U.S. West Texas Intermediate (WTI) crude futures were down 30 cents, or 0.4 percent, at $76.11 a barrel.
U.S. crude oil stocks rose by nearly 8 million barrels last week to about 404 million barrels, the biggest increase since March 2017, Energy Information Administration data showed on Wednesday.
U.S. weekly Midwest refinery utilization rates dropped to 78.9 percent, their lowest since October 2015, according to the data.
Meanwhile, U.S. crude oil production remained at a record high of 11.1 million barrels per day (bpd).
Russia and Saudi Arabia struck a private deal in September to raise oil output to cool rising prices, it was reported on Wednesday, before consulting with other producers, including the rest of the Organization of the Petroleum Exporting Countries (OPEC).
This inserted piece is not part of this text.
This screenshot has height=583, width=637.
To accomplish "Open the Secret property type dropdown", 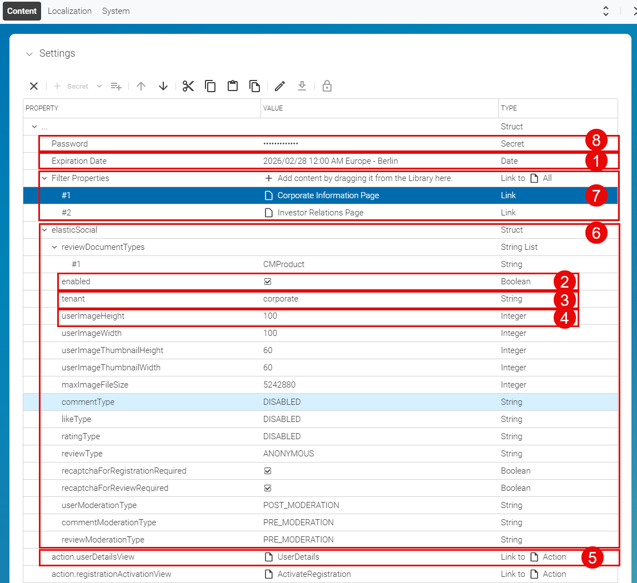I will tap(99, 86).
Russia’s and Saudi Arabia’s actions come as markets have heated up ahead of U.S. sanctions against Iran’s oil sector, which are set to kick in from Nov. 4, and which many analysts expect to knock around 1.5 million bpd of supply out of markets.
On the demand side, there is increasing concern that high oil prices and weakening emerging market currencies are creating a toxic inflationary mix that could erode fuel demand and economic growth.